Katerina Bryant is a nonfiction writer based in South Australia. Her work has appeared in Griffith Review, The Lifted Brow, Kill Your Darlings, Southerly, Island Magazine and Voiceworks, amongst others. She has also recently been anthologised in the collection ‘Balancing Acts: Women in Sport’ (Brow Books 2018). She tweets @katerina_bry.

You can read some of her other published work here:

https://overland.org.au/2018/08/the-future-of-disability/

http://www.scum-mag.com/the-words-of-men/

https://www.theliftedbrow.com/liftedbrow/women-in-sport-fuck-you-bobby-fischer-the

 

What are you reading at the moment?

I just finished Sam Twyford-Moore’s essay collection The Rapids: Ways of Looking at Mania which was thought-provoking and structurally compelling. I’m about to pick up Sarah Sentilles’ Draw Your Weapons. It has been on my shelf waiting to be read since I saw her speak Adelaide Writers Week earlier this year.
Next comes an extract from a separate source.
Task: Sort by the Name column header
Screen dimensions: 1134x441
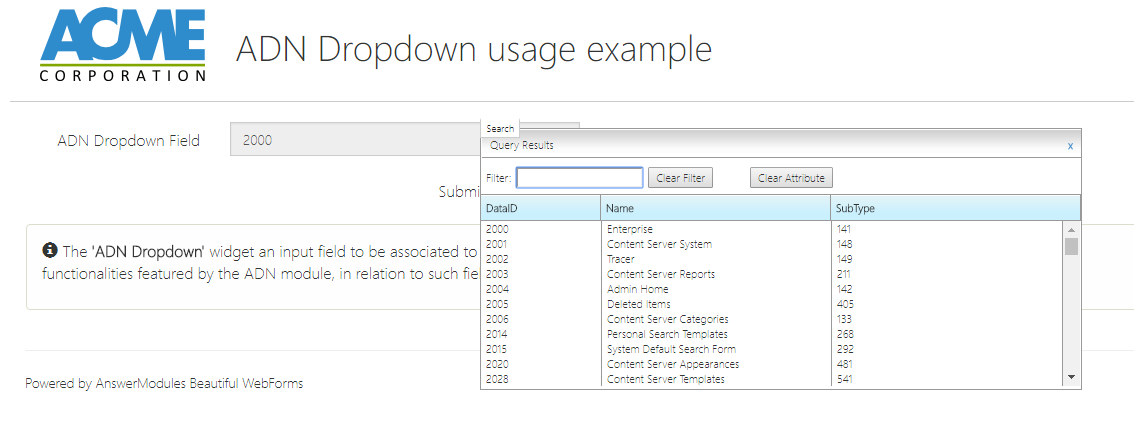Action: 715,208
Who is your favourite Australian writer and why? 

What a cruel question: to have to choose! Fiona Wright, Maxine Beneba-Clarke and Elizabeth Harrower’s work has inspired and guided me for years now. Fellow South Australian, Rebekah Clarkson has been my favourite writer of 2018. Her debut Barking Dogs has stayed with me since I had the pleasure of reading it and I thrust it into the hands of everyone I meet.

Are you working on a bigger project at the moment? 
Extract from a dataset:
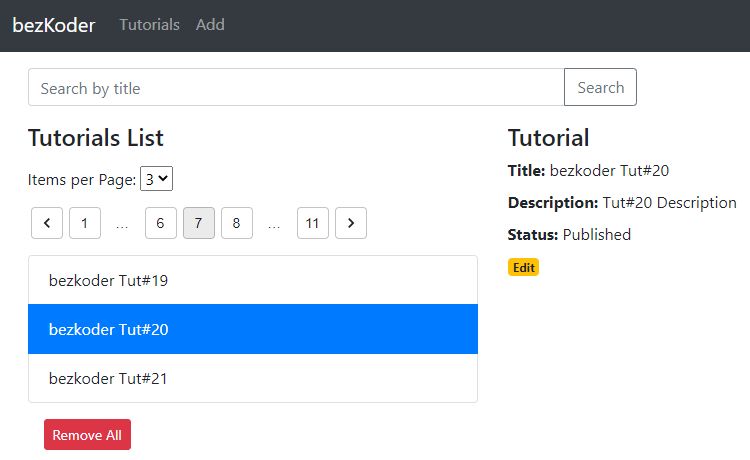Open the Items per Page dropdown
This screenshot has width=750, height=460.
(157, 179)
I’ve recently finished a manuscript on my experience of chronic illness and the origins and treatments of hysteria, particularly focusing on Paris’ Salpêtrière Hospital in the nineteenth century. Writing it happened very quickly and was an intense process, so I’m now trying to take a breath for the rest of the year.
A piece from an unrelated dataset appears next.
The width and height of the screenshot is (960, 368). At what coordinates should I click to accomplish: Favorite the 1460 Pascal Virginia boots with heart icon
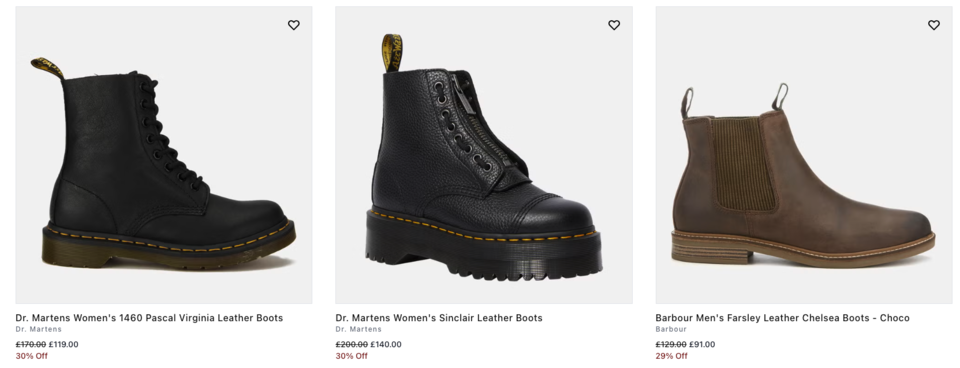(x=294, y=25)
What does your writing tend to focus on, and will that also be the subject of your blogging? 

I view writing as my way to understand the complexities of lives I have and haven’t lived. So, often my writing is far-reaching—I’ve yoyo’d from writing about hunting feral pigs to mental illness to my recent obsession, women clowns. It seems the only consistency in my work is that it’s nonfiction.

For Southerly, I’m excited to be blogging about illness and how Australian writing is contributing to the overall conversation around living with chronic illness. I’m particularly interested in how genre informs illness so I’ll be focusing on essay collections, poetry and fiction.